ALS (Amyotrophic Lateral Sclerosis) is neurodegenerative disease that affects both the brain and locomotor functions. It attacks the nervous system and primarily causes muscle weakness which in turn can visibly seen through failure in physical movements. This deterioration of muscle movement can ultimately impact walking, swallowing, and even breathing. Medication breakthroughs have been created to slow down its symptoms or relieve some of its discomfort but ultimately there is no cure. Our research purpose is to investigate specific fly genes present in ALS to study its effects on fly behavior.

Our Gene

UAS-NRX-1 (aka "Dark Enlightenment")

We chose NRX-1 based off the Catanese dataset (significant gene data set was FUS) as well as how well NRX-1 presented in ALS. Specifically, we looked at the Average Expression, t-value, and the adjusted p-value. NRX-1 was also extremely attractive to us given its pronounced presence in Drosophila, especially since Neurexin (NRX-1) is required for synapse formation as they are polymorphic cell-surface adhesive molecules in neurons.

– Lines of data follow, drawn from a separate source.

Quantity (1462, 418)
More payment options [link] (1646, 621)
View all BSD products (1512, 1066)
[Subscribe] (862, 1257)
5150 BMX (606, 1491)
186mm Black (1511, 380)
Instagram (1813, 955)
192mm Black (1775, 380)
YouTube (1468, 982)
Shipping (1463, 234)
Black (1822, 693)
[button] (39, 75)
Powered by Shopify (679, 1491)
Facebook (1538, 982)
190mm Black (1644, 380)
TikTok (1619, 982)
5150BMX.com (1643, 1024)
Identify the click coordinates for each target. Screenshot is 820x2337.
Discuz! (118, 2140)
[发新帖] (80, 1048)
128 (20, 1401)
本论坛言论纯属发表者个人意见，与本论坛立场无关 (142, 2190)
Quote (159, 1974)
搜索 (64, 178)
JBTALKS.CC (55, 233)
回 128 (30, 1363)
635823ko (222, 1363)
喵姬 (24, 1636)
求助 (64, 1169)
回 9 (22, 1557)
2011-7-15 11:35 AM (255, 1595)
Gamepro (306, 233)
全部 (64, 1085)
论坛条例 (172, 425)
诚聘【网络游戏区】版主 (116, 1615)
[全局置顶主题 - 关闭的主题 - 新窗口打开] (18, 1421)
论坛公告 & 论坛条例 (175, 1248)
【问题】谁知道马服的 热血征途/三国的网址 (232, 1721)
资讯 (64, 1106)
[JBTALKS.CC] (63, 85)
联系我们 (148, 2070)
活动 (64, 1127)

UAS-NRX-1 Data Set from Catanese Data Set for FUS

log2FC: -0.812275482191826 (Log2 fold change indicating the change in expression level between conditions, with a negative value suggesting downregulation)
AveExpr: 9.39623236742402 (Average expression across all samples. Point of reference for comparing expression levels across different groups)
t: -5.39052572208626 (t-statistic value from the differential expression analysis. Negative value suggests that NRX-1 is expressed at lower levels than the ALS group)
P.Value: 1.20746E-07 (P-value, indicating the significance of the observed change in expression. Suggests strong evidence against null hypothesis)
adj.P.Val: 0.000592417 (Adjusted P-value, correcting for multiple testing. Still suggests strong evidence against null hypothesis)
B: 4.87995360509972 (B statistic, a measure of the log-odds that the gene is differentially expressed. Suggests stronger evidence that the gene is differentially expressed between control and ALS groups)

UAS-Raptor

We originally chose Raptor as our gene of interest due to gene importance in neuronal activity however we changed our gene of interest due to lack of data statistics supporting Raptor. Raptor is a key part of the rapamycin complex 1 (mTORC1) and is found to play a role in cell growth, protein synthesis, and autophagy. These are all traits of neurons that ALS directly affects.

Genotypes

The parents we used for our gene of interest were vglut-GAL4/vglut-GAL4, +/+ and +/+, UAS-NRX-1/UAS-NRX-1

which is shown in the punnet squares below.

We also had vglut/+, UAS-TDP43/+ as a control group.

Setting Up Crosses

To set up our crosses we needed to differentiate between male and female flies, and identify virgin flies.

Analysis:

We used animalTA to track the flies' movements in the petri dish. AnimalTA gave the average speed of each fly which we then used for ANOVA to determine differences between ages and genotypes. Although videos were recorded for two minutes, some parts of the videos were hard to analyze and therefore some of the analysis times were shorter.

Tips for AnimalTA:

Do not use the lights, they create glare

You can analyze multiple videos within a project, we chose to keep videos of flies of the same age and genotype in one project.

Methods

We analyzed the movement of flies by putting small groups in petri dishes and filming them before analyzing the speed of their movement using AnimalTA.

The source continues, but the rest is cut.